Legalidad y coherencia sistemática

El Tribunal advierte que fraccionar la ejecución supondría alterar cualitativamente la pena impuesta. Se mutaría la inhabilitación temporal en una habilitación parcial intermitente, figura inexistente en el catálogo sancionador. Tal operación vulneraría el principio de legalidad en la ejecución penal (art. 3.2 CP).

La coherencia sistemática se refuerza con el artículo 384 CP. Este tipo penal castiga la conducción durante la vigencia de la privación. Presupone, por tanto, una exclusión total y continua. Introducir intervalos autorizados judicialmente erosionaría el carácter excluyente de la condena.

Asimismo, el artículo 794.2ª LECrim impone la retirada inmediata del permiso y su comunicación a la autoridad administrativa, que no podrá expedir uno nuevo hasta la extinción de la pena. Este diseño procesal es incompatible con devoluciones periódicas del título habilitante.

Rechazo de la modulación por razones laborales

El caso analizado afectaba a un conductor profesional condenado, además de a multa, a un año y tres meses de privación del derecho a conducir. Solicitó cumplir la pena por tramos para compatibilizarla con su actividad laboral.
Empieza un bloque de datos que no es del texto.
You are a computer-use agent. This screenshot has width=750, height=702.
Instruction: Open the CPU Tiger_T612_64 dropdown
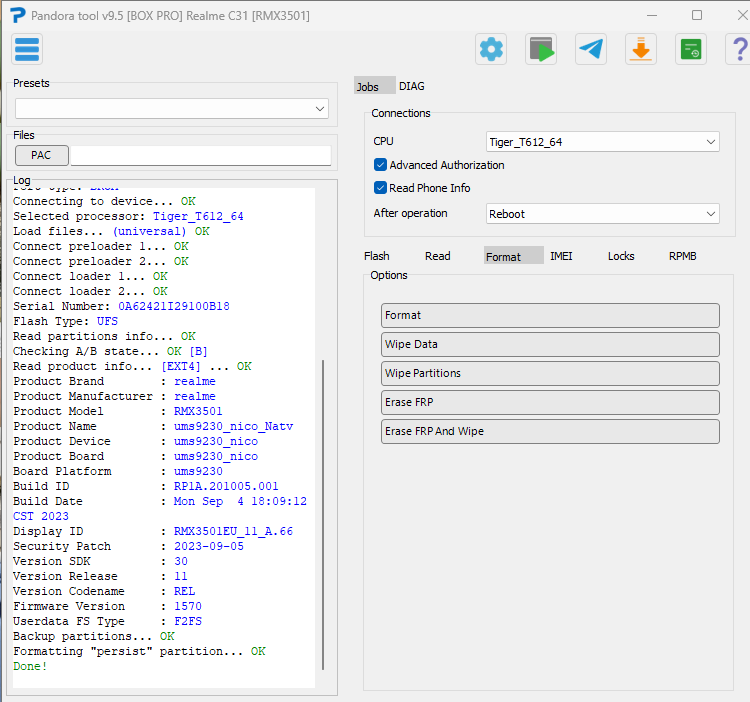[x=602, y=142]
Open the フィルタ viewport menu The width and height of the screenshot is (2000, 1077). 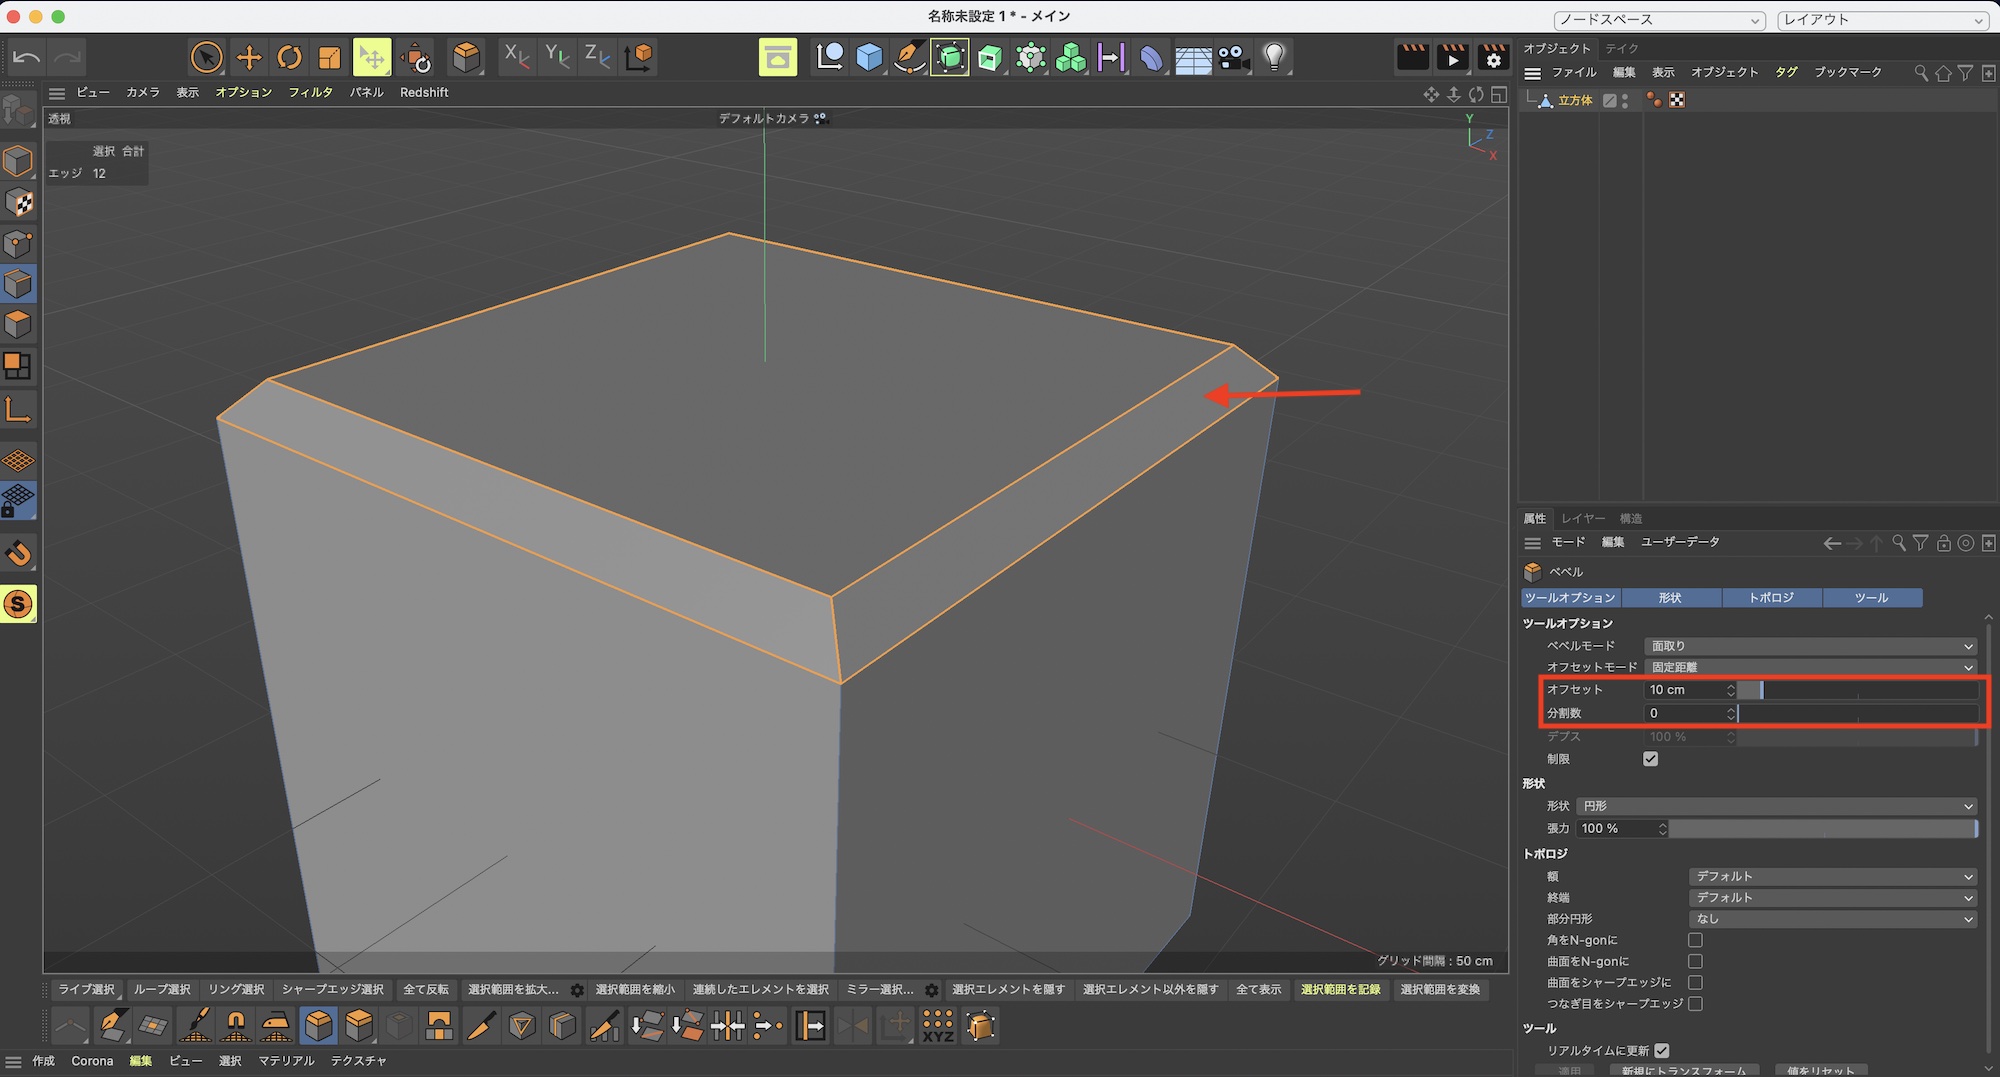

La Sala rechaza esta pretensión por carecer de cobertura normativa. A diferencia de la multa —que admite fraccionamiento en su pago— o de la localización permanente —que puede cumplirse en fines de semana—, la privación del permiso no contempla excepción alguna.

El Tribunal enfatiza que admitir una ejecución modulada por conveniencia individual comprometería la igualdad en la aplicación de las penas y desnaturalizaría su función de prevención especial. En definitiva, la sentencia consolida una interpretación estricta: la inhabilitación vial es plena, continua y jurídicamente indisponible.